But a mystery remains, why did the goldilocks economy appear? Why did it create an apparently strong recovery with decreasing unemployment and higher wages, without the assistance of large government deficits, and with the disadvantage of increasingly substantial trade deficits. The answer is that the goldilocks economy was driven by the Fed’s decision to maintain low interest rates, and easy bank credit, and by the increasing willingness of the private sector to run a deficit, and run down its net financial assets, accommodating the Government’s desire to run a surplus.

The private sector balance went into deficit in 1997 when the Government’s deficit declined to -0.3%. Then the four years of Government surplus: 1998, 1999, 2000, and 2001, were all years of aggregate private sector deficit in which the private sector, looked at as an aggregate, lost net financial assets.
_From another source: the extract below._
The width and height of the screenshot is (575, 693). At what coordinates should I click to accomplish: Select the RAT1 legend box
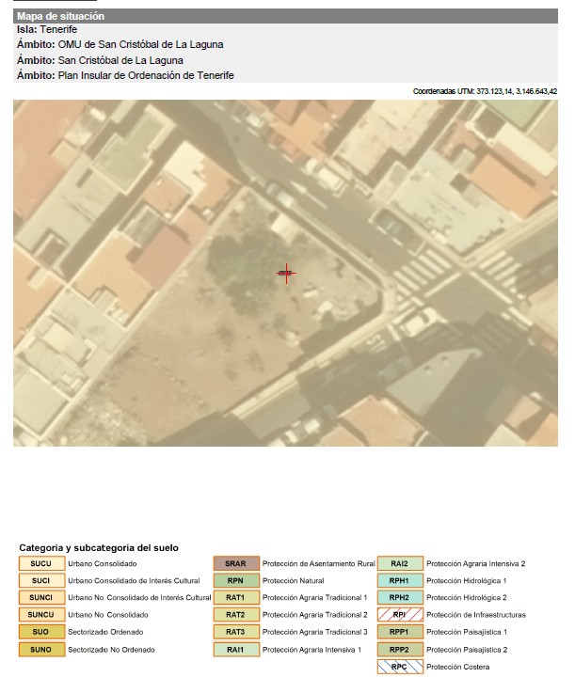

While this was going on, the “dot com” bubble was bursting and the economy fell into recession, accompanied by the increase in the unemployment rate in 2001, followed by the increase in the debt-to-GDP ratio, as the automatic stabilizers, along with the beginning of post 9/11 homeland security deficit spending, kicked in with a return to deficits in 2002.

So, it turns out that the primary causal factor in the Goldilocks economy and its increasingly low unemployment rate wasn’t deficit reduction, as claimed by many Clinton partisans, and debt hawks, but the credit bubble blown by the Federal Reserve, the banks, Wall Street, and an increasingly optimistic private sector. The economy boomed in spite of deficit reduction, and was itself the primary cause of deficit reduction, and not vice versa. This is another refutation of the narrative behind the theory that high debt levels cause high unemployment and low wages, because the boom was due to a credit bubble that drained net financial assets from the private sector and then burst at the end of the period.

Later, the blowing of another bubble under Bush 43, restored a modicum of prosperity, but only increased the chances for a more serious crash in 2008. Had the expansion of the 1990s been based on much larger government deficits, the recession at the end of the Clinton-Gore period would have been avoided, because the expansion would have been based on a permanent transfer of new net financial assets to the private sector, and not on bubble-generated paper assets that are gone with the wind when the inevitable collapse of a credit bubble occurs.

Bush 43

That brings us to the Bush 43 Administration. In 2002, the Government went back to deficit spending. But the Government deficit was small enough that, given the size of the demand leakage due to the trade deficit, it kept the private sector in deficit. Deficit spending increased in 2003, along with war spending, but since the trade deficit was rising to 5% it wasn’t large enough at – 3.4% to compensate for the trade deficit. Over the next two years, the private sector balance varied around zero, sometimes in deficit, sometimes showing a small surplus.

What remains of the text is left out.